**Your instructions**
Copy all lines containing the string "pixels" from the records below.

**Records for the exercise**
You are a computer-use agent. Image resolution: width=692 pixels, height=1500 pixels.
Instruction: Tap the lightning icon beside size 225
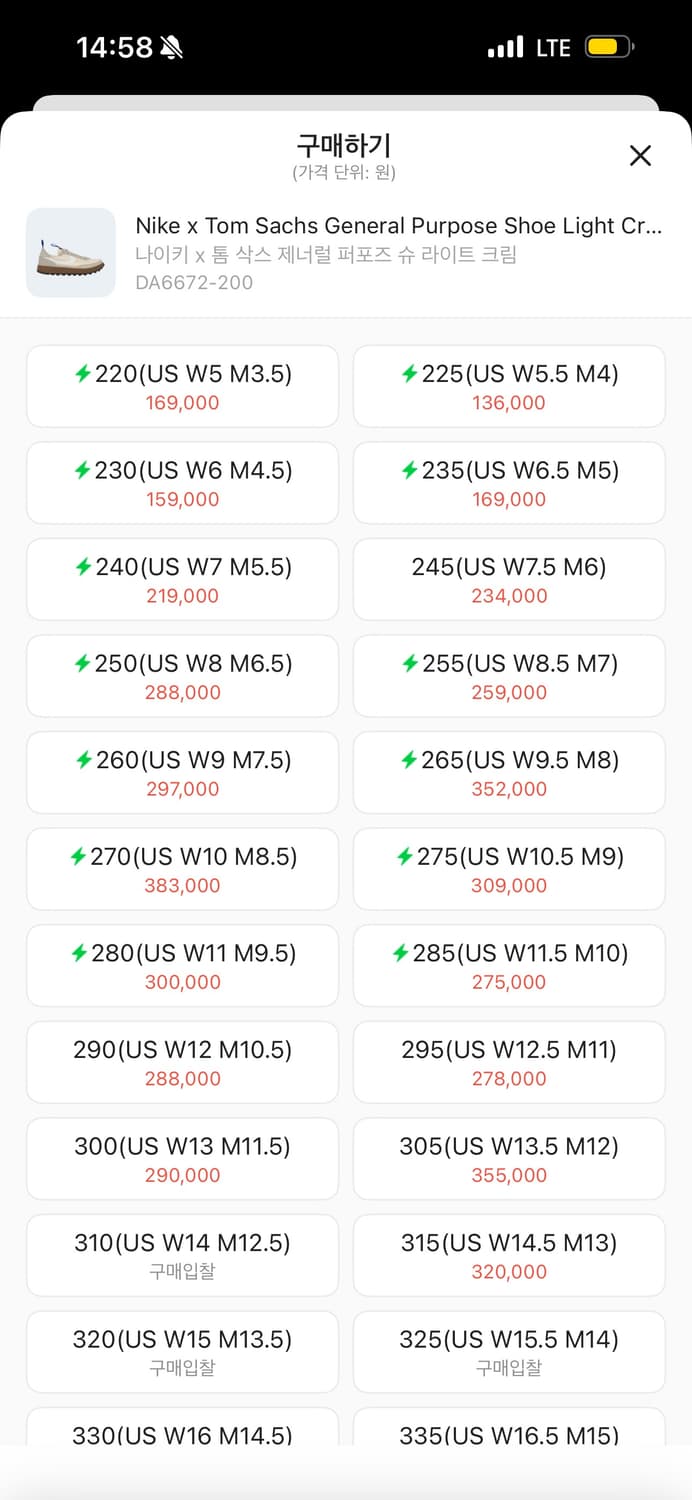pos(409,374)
--
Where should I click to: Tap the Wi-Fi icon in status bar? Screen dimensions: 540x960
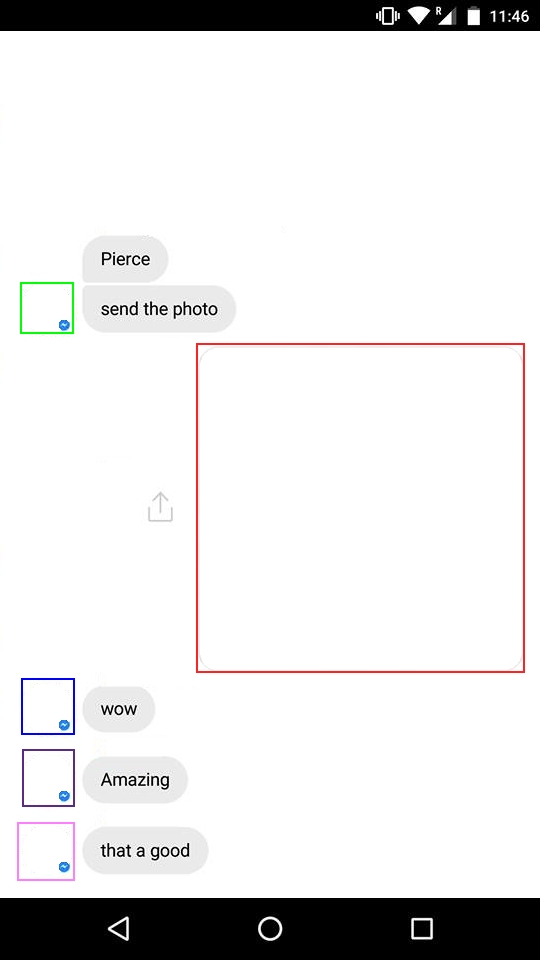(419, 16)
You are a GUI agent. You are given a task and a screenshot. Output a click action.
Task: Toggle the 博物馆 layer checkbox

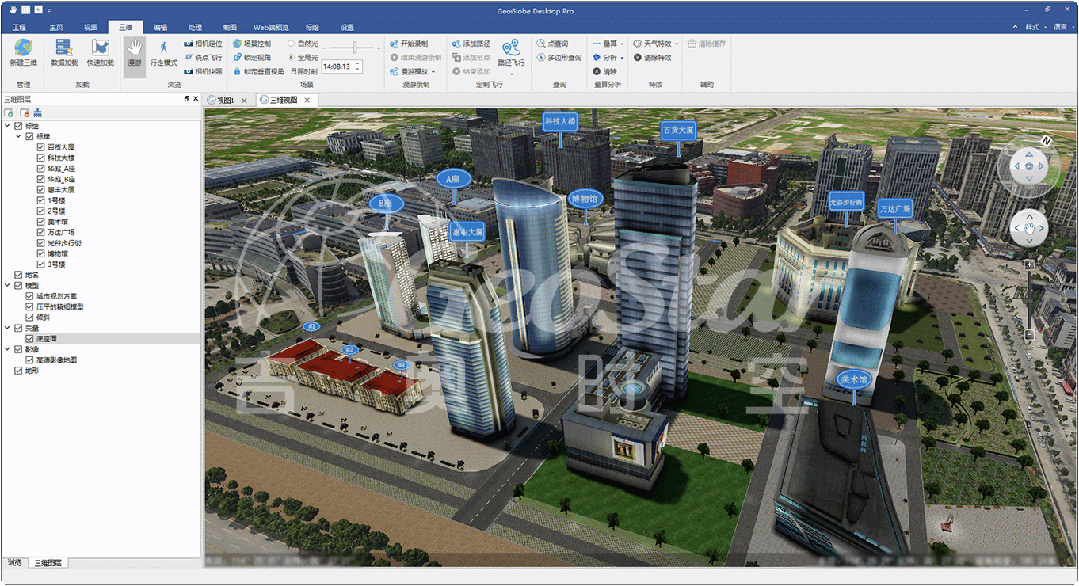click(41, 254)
...
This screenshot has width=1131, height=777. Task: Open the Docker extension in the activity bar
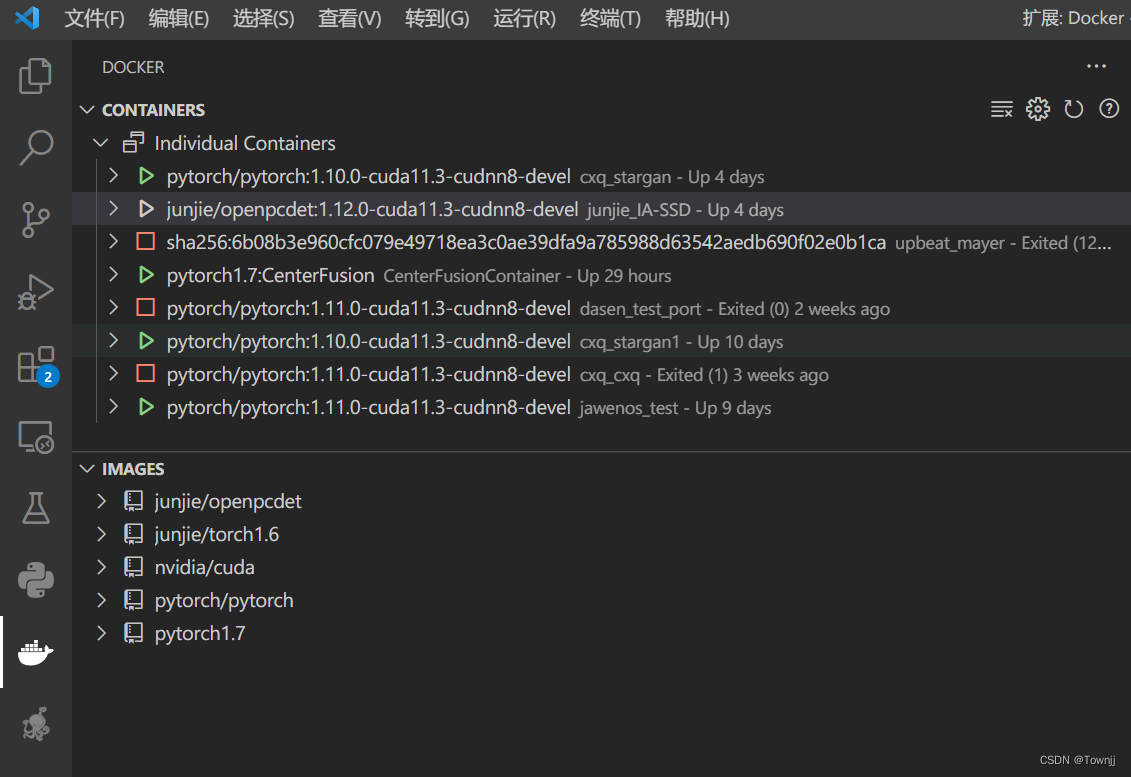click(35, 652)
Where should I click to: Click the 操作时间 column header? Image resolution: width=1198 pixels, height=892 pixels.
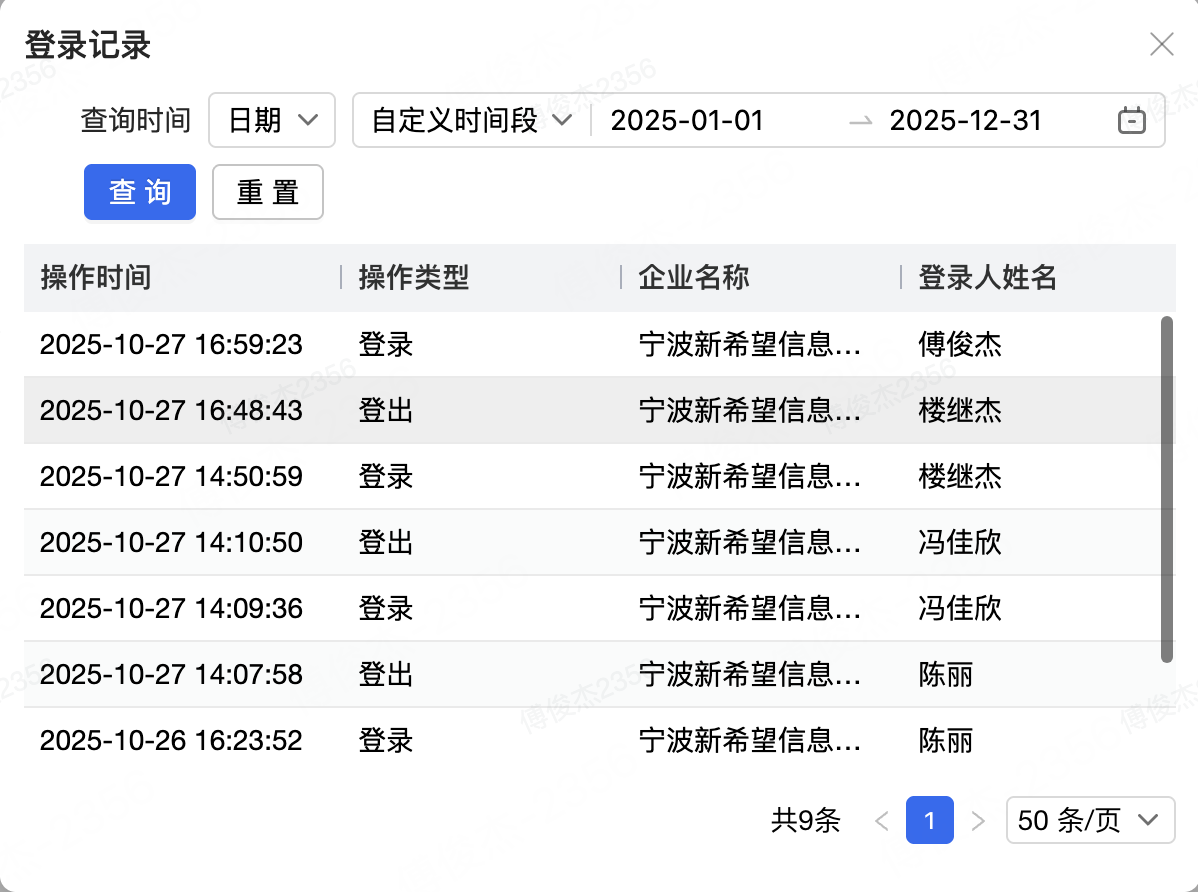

**Task output**
You are a computer-use agent. Image resolution: width=692 pixels, height=1500 pixels.
Where should I click to: Click the 操作时间 column header? Image resolution: width=1198 pixels, height=892 pixels.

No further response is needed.